(Stored data entries)
***
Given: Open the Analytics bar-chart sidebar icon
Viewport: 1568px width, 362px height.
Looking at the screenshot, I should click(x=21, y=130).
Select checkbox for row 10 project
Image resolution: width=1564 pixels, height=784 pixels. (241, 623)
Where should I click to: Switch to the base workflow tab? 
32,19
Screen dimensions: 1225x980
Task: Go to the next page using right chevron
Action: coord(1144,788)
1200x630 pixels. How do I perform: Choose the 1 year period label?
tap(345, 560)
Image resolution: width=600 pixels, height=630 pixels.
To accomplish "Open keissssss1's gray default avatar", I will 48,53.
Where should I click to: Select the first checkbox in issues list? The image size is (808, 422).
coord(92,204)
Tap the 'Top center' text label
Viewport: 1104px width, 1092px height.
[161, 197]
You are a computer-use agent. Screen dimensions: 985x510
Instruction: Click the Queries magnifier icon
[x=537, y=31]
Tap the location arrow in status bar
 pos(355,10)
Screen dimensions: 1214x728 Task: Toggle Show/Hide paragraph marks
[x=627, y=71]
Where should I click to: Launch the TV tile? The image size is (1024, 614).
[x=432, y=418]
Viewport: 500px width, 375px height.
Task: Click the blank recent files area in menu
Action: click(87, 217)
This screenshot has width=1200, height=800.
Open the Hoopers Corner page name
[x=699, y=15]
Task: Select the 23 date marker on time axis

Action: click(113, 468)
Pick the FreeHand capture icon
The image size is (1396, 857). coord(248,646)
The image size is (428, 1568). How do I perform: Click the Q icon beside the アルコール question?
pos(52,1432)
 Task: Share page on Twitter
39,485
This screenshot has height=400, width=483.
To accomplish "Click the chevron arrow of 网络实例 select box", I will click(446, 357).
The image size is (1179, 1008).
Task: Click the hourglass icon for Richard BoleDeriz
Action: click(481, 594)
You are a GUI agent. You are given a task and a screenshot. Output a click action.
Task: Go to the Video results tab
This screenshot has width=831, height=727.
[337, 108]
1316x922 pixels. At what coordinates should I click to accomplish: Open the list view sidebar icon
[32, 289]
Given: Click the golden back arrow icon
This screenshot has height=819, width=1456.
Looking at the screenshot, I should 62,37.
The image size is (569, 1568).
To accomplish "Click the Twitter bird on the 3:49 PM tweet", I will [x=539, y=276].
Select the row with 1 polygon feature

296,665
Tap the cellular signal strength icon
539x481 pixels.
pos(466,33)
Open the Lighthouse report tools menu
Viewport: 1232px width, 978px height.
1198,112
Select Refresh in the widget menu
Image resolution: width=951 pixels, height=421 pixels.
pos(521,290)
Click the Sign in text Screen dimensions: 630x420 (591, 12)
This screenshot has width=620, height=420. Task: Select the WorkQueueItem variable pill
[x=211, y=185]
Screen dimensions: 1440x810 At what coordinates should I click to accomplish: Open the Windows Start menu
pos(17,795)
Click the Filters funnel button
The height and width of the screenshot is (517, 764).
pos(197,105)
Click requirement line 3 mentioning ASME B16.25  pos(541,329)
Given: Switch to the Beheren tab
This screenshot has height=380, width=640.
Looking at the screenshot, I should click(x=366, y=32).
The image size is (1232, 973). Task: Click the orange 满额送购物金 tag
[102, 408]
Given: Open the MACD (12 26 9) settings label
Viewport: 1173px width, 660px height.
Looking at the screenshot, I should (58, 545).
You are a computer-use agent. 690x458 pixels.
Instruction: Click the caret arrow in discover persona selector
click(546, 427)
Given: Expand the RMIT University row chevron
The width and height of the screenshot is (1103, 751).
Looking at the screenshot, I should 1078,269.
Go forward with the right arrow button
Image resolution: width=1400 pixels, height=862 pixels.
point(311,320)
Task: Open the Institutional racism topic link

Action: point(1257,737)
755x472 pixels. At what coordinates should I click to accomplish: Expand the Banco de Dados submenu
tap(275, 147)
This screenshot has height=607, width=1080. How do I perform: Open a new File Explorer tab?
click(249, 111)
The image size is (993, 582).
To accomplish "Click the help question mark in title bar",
***
Your assignment
A verbatim transcription is needed of the lines above, starting at the line with "This screenshot has width=620, height=420." and ending at the line with "Given: Switch to the Beheren tab", both included, and of nothing else.

Problem solution
This screenshot has width=620, height=420. Task: Select the WorkQueueItem variable pill
[x=211, y=185]
Screen dimensions: 1440x810 At what coordinates should I click to accomplish: Open the Windows Start menu
pos(17,795)
Click the Filters funnel button
The height and width of the screenshot is (517, 764).
pos(197,105)
Click requirement line 3 mentioning ASME B16.25  pos(541,329)
Given: Switch to the Beheren tab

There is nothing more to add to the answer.